AIM OF THE EXERCISE:
Show all the lines in the data below that include the word "will".

DATA FOR THIS EXERCISE:
+ + + + + + +
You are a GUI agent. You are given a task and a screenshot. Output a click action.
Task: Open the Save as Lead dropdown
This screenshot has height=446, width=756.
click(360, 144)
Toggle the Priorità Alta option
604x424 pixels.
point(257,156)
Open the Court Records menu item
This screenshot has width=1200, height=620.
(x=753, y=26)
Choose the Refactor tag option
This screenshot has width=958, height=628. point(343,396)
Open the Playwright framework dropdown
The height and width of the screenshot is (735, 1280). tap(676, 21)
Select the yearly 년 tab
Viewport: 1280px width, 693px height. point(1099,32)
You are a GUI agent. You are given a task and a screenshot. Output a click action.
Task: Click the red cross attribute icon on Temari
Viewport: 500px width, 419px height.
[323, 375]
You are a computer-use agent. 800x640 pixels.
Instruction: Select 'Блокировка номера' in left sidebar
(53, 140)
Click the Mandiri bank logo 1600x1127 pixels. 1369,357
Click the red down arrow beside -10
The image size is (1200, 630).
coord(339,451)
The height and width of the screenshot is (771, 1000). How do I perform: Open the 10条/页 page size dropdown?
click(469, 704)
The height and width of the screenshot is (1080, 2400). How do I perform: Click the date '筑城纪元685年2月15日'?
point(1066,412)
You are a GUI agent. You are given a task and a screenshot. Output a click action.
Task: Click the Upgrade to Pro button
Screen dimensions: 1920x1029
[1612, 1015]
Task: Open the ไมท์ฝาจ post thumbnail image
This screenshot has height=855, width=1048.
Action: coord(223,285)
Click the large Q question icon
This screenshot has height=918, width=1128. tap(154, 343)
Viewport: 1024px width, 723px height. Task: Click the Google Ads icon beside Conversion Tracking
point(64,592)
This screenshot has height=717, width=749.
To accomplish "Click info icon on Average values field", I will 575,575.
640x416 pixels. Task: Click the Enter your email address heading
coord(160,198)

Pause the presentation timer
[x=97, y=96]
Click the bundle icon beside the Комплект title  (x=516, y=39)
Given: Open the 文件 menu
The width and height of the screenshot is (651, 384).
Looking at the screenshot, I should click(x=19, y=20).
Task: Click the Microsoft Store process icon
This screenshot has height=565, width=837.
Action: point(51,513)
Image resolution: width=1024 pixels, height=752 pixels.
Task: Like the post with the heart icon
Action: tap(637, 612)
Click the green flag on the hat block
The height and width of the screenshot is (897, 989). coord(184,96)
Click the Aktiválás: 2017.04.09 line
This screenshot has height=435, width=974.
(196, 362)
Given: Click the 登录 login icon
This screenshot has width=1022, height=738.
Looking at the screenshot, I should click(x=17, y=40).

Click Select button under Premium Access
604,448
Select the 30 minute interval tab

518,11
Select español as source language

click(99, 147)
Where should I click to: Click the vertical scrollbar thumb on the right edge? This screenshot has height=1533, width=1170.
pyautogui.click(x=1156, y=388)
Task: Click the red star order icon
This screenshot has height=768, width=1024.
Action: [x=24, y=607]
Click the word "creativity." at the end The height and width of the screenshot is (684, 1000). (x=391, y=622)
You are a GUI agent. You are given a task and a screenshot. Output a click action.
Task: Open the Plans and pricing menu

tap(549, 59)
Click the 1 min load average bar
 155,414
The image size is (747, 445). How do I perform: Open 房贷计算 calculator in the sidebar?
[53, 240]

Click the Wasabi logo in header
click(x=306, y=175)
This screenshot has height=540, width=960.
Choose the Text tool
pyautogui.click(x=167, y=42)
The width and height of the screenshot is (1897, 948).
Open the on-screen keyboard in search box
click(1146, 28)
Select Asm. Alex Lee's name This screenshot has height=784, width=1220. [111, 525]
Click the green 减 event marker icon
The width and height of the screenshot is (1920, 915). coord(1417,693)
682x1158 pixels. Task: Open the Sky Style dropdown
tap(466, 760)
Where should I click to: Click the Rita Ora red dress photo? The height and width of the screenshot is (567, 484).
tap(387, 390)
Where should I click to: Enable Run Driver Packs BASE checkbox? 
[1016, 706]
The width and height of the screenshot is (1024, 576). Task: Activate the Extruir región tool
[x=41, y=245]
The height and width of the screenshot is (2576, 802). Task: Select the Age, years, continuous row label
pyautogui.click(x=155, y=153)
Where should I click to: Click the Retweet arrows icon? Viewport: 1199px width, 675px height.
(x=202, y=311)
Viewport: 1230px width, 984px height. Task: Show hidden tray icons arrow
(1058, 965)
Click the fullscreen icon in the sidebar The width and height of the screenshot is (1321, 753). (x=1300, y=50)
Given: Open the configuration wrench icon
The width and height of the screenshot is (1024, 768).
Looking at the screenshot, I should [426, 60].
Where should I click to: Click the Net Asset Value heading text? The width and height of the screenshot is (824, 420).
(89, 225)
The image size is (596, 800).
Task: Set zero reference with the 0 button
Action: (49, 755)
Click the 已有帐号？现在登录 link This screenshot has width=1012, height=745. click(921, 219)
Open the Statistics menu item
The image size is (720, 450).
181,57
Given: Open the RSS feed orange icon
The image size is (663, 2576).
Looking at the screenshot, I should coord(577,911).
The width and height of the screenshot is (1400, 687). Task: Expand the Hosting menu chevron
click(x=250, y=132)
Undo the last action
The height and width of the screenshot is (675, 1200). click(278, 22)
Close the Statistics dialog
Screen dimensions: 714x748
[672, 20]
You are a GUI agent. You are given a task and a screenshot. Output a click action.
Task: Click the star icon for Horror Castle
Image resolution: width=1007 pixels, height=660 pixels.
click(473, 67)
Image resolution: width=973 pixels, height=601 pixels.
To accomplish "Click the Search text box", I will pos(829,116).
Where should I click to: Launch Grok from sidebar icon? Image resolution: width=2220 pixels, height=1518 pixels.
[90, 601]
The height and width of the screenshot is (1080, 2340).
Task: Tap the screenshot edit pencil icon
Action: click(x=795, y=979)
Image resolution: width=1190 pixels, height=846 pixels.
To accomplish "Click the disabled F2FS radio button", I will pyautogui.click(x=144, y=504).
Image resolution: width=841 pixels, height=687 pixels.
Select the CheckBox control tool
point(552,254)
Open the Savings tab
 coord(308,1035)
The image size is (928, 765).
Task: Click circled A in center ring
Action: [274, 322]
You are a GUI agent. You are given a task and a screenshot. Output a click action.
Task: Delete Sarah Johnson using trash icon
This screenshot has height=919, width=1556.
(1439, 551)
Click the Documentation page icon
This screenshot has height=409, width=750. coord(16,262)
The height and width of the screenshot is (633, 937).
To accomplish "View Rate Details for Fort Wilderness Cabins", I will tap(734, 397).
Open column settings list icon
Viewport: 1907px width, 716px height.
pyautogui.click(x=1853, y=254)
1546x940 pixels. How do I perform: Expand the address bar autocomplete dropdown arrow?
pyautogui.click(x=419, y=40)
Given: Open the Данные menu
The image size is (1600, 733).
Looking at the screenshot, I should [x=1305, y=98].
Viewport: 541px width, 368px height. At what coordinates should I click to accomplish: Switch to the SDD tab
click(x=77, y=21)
+ + + + + + +
SOLUTION TO THE PROBLEM:
To accomplish "Click info icon on Average values field", I will 575,575.
To accomplish "Click the Search text box", I will pos(829,116).
To accomplish "Click the disabled F2FS radio button", I will pyautogui.click(x=144, y=504).
To accomplish "View Rate Details for Fort Wilderness Cabins", I will tap(734, 397).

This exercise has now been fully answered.